— INSTRUCTION A —
Quote the passage of the DBS note from "Asset Quality –" to "DBS Target Price.", word for word.

— EXTRACT PROVIDED —
========================================

Fundamental Drivers Delivering

  • DBS’ fee income increased 17% y-o-y, led by wealth management (+22% y-o-y) and transaction services (+7% y-o-y) – areas that should have less volatility through the cycle. Its strong domestic franchise enabled a 6% y-o-y increase in low-cost current accounts and helped maintain a CASA mix of over 58% of total deposits, providing a funding cost advantage. Despite this, we estimate NIMs may fall 5bps y-o-y in 2020E due to lower interest rates, but this should be partly offset by continued loan growth, especially outside Singapore.
  • Separately, DBS’ cost-to-income ratio fell 170bps y-o-y, pointing to the investments made to improve efficiency, especially through technology. To reflect this, we have lowered our 2019- 2021E opex assumptions by 2-3%.

Asset Quality – Especially HK – Needs to be Watched

  • At 29bps credit charges were flat y-o-y. While provisions increased, this was mostly for general provisions to take account of increased macro uncertainty – especially in HK. In fact, the NPL ratio fell 10bps y-o-y to 1.5%.
  • Any specific sectoral distress is so far absent, according to management. In this backdrop, we have lowered our 2020-2021E credit charge assumption by 1-16%, but remain cautious going in to this part of the cycle.

Upgrade to BUY With Higher Target Price of SGD29.92

  • Our post-3Q19 adjustments taking in to account higher non-interest income, lower NIMs and credit charges sees us raising 2019-2020E core earnings by 1-6%, while we lower 2021E by 2%.
  • We roll forward our multi-stage DDM (COE 10.3%, 3% terminal) valuation to 2020E to arrive at a new Target Price of SGD29.92. See DBS Share Price; DBS Target Price.
  • With 12% upside, upgrade to BUY.

========================================

— MATERIAL FOR THIS EXERCISE —
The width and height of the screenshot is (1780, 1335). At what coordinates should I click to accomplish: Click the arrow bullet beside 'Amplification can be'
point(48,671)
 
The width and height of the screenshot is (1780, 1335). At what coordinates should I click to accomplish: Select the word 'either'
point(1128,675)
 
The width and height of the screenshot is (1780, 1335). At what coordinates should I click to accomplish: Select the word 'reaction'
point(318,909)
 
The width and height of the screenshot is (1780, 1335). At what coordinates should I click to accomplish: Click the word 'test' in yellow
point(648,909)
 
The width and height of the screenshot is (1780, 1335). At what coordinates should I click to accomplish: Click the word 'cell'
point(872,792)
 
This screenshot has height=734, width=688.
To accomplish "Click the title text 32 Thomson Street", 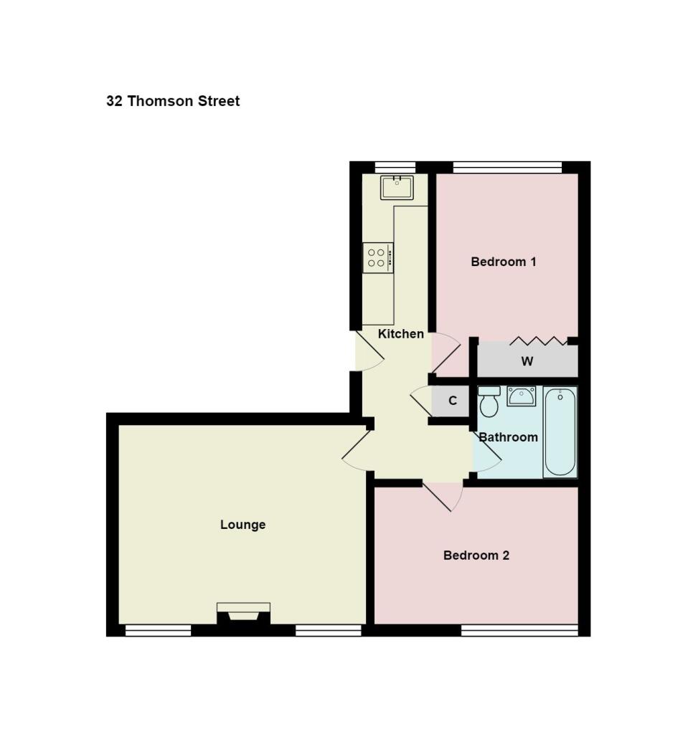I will (x=173, y=101).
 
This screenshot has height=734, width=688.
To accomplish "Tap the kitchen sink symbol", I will (x=396, y=188).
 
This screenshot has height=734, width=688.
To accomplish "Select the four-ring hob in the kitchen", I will (x=377, y=258).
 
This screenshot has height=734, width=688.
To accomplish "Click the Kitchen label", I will (x=400, y=334).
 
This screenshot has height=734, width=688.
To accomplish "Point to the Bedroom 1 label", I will (x=503, y=262).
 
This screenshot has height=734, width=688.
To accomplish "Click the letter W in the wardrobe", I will (x=527, y=362).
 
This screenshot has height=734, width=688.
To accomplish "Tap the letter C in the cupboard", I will (x=453, y=401).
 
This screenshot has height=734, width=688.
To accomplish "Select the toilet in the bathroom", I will (x=489, y=402).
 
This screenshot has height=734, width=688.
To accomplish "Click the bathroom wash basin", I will (x=521, y=396).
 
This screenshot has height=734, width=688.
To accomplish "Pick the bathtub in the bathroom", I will (x=560, y=432).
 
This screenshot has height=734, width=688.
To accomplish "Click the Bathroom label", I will (x=508, y=437).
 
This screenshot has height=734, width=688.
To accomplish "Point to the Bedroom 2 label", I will (x=476, y=556).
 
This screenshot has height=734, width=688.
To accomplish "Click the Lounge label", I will (x=242, y=525).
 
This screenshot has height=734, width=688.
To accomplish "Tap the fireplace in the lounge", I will (x=243, y=613).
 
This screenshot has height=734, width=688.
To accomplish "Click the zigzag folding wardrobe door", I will (x=538, y=340).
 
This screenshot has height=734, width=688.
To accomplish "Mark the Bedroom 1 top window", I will (x=507, y=167).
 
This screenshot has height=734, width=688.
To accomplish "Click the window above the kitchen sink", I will (x=395, y=167).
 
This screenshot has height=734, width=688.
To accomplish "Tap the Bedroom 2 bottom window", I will (x=519, y=630).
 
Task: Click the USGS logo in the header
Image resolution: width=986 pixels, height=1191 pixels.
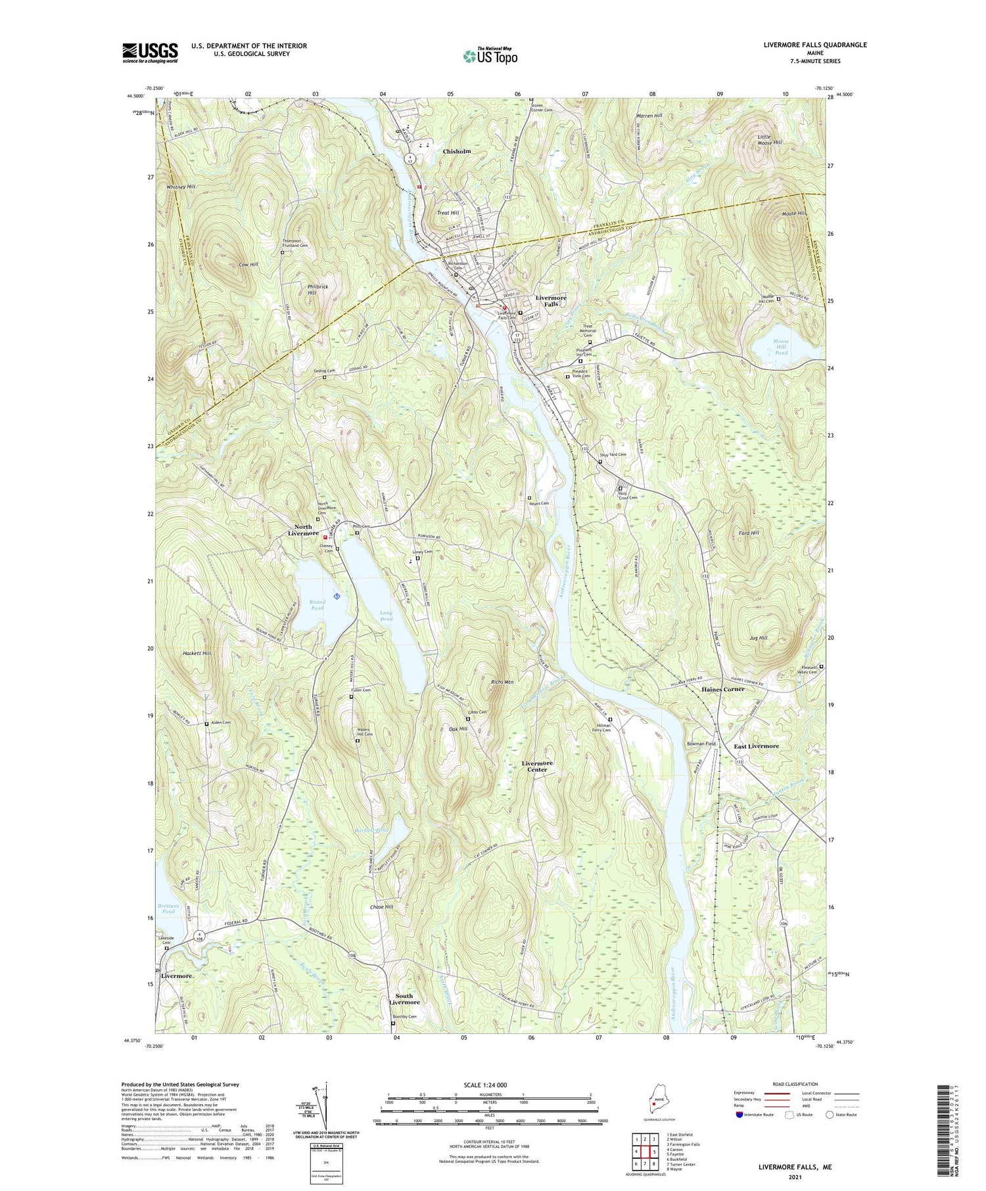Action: click(x=150, y=53)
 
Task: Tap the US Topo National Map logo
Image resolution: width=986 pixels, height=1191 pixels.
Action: click(x=490, y=56)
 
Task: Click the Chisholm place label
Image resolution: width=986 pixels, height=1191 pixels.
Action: click(x=457, y=151)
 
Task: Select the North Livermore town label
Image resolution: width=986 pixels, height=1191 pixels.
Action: click(x=303, y=529)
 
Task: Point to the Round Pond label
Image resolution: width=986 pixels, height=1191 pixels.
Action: click(x=317, y=605)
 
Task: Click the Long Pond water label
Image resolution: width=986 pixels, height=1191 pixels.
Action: click(x=387, y=616)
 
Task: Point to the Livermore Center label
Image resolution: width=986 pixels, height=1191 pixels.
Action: click(x=537, y=766)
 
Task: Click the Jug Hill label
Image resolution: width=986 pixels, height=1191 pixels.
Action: click(x=758, y=638)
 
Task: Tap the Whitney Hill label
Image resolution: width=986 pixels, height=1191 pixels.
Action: click(x=181, y=187)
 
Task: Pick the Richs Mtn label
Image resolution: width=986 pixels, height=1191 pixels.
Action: click(x=502, y=683)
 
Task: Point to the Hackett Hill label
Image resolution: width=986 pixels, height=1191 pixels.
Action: click(x=197, y=654)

========================================

— INSTRUCTION B —
Rewrite the rows from their start through the line with "point(318,909)", changing "coordinates" to "position" and leaving everything else the same. Give only those lines.

— FULL ANSWER A —
Asset Quality – Especially HK – Needs to be Watched

  • At 29bps credit charges were flat y-o-y. While provisions increased, this was mostly for general provisions to take account of increased macro uncertainty – especially in HK. In fact, the NPL ratio fell 10bps y-o-y to 1.5%.
  • Any specific sectoral distress is so far absent, according to management. In this backdrop, we have lowered our 2020-2021E credit charge assumption by 1-16%, but remain cautious going in to this part of the cycle.

Upgrade to BUY With Higher Target Price of SGD29.92

  • Our post-3Q19 adjustments taking in to account higher non-interest income, lower NIMs and credit charges sees us raising 2019-2020E core earnings by 1-6%, while we lower 2021E by 2%.
  • We roll forward our multi-stage DDM (COE 10.3%, 3% terminal) valuation to 2020E to arrive at a new Target Price of SGD29.92. See DBS Share Price; DBS Target Price.

— FULL ANSWER B —
The width and height of the screenshot is (1780, 1335). At what position should I click to accomplish: Click the arrow bullet beside 'Amplification can be'
point(48,671)
 
The width and height of the screenshot is (1780, 1335). At what position should I click to accomplish: Select the word 'either'
point(1128,675)
 
The width and height of the screenshot is (1780, 1335). At what position should I click to accomplish: Select the word 'reaction'
point(318,909)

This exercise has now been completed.